■ Problem description ■
Rewrite every line of the rows below in full, rescaling the coordinates in the answers by a factor of 2.5 and rounding each to a whole number, with halves rounded up. Omit the pictures from your reproduction.

[Rows of pointing data]
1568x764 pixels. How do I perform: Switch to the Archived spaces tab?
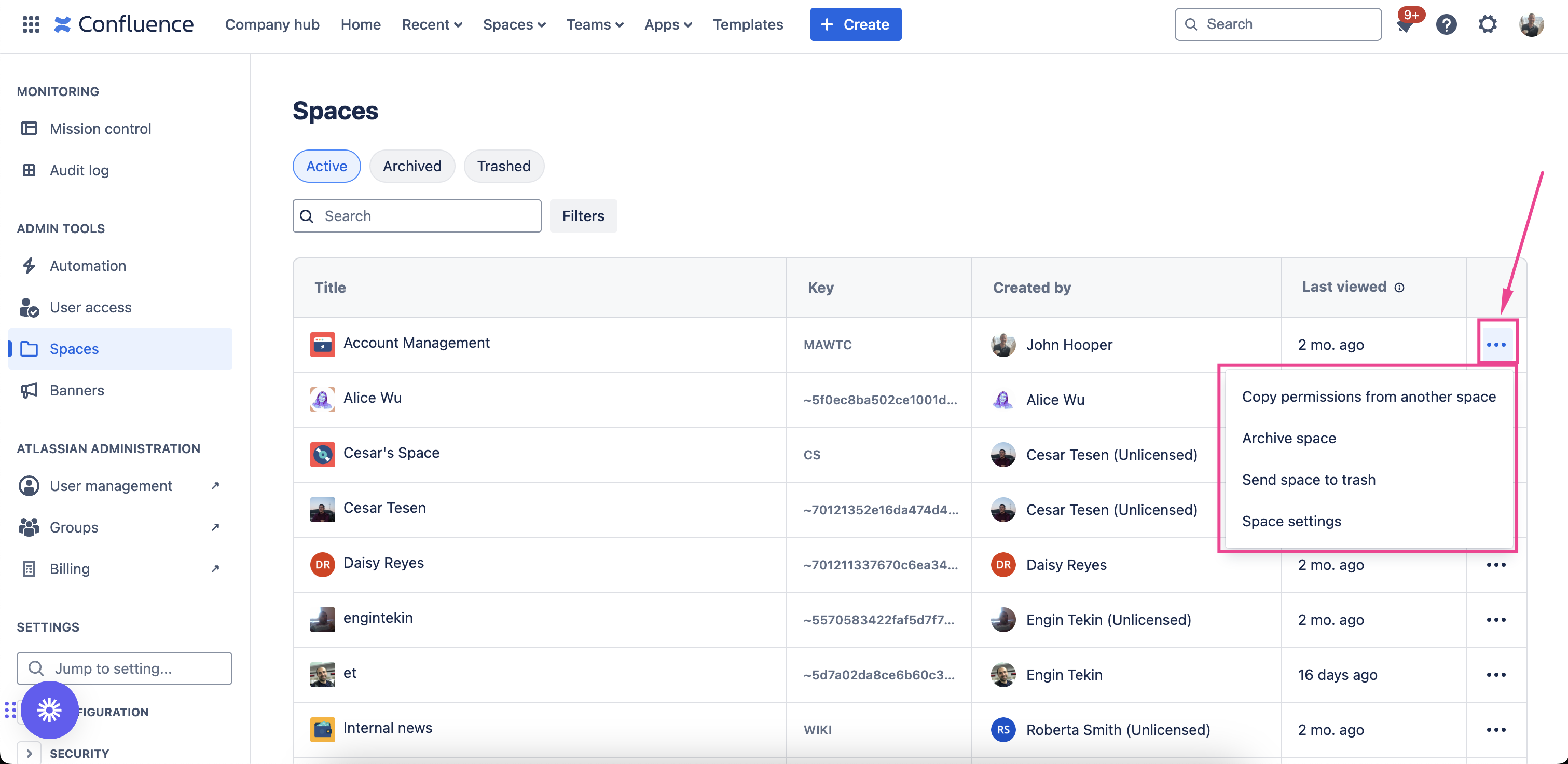click(x=412, y=166)
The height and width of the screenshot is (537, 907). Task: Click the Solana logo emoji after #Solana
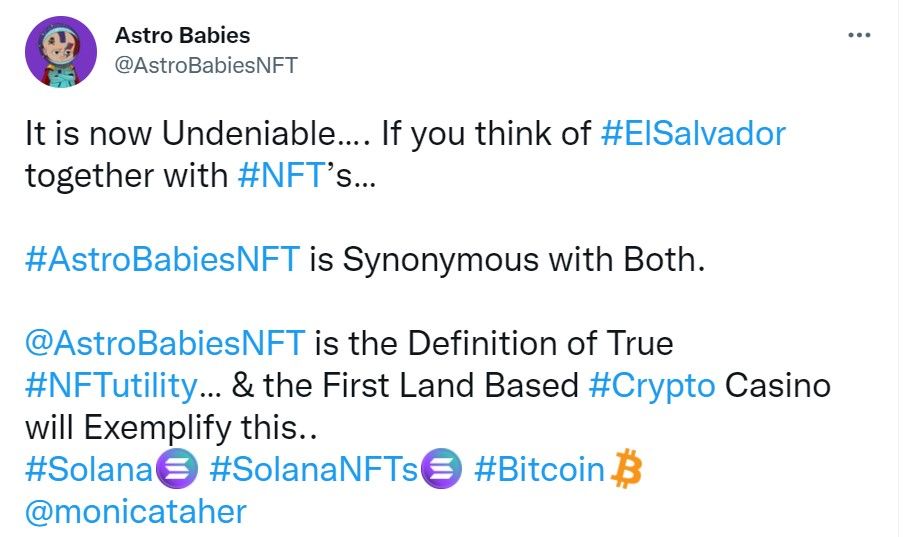click(x=181, y=469)
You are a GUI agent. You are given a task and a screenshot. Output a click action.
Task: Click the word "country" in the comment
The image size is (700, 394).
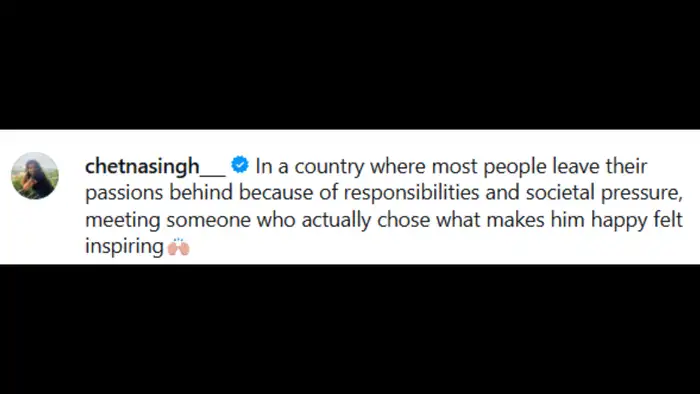(x=329, y=167)
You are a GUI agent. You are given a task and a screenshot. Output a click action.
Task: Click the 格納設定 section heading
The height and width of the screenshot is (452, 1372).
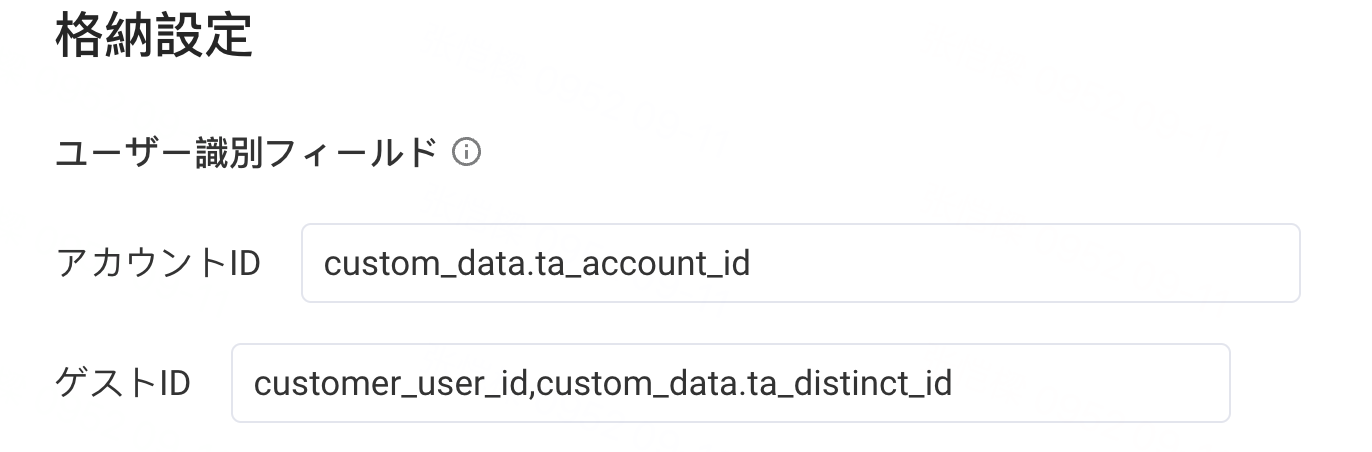(153, 36)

■ Reply to the task ■
1568x764 pixels. How do I perform: Switch to the Archived spaces tab?
click(x=1030, y=415)
The height and width of the screenshot is (537, 907). Task: Click the Solana logo emoji after #Solana
click(x=453, y=1173)
You are a GUI agent. You are given a task and a screenshot. Output a click action.
Task: Click the word "country" in the comment
The image size is (700, 394).
(x=823, y=418)
You are a GUI agent. You are given a task and a screenshot. Output a click action.
Task: Click the 格納設定 section heading
The height and width of the screenshot is (452, 1372).
(383, 90)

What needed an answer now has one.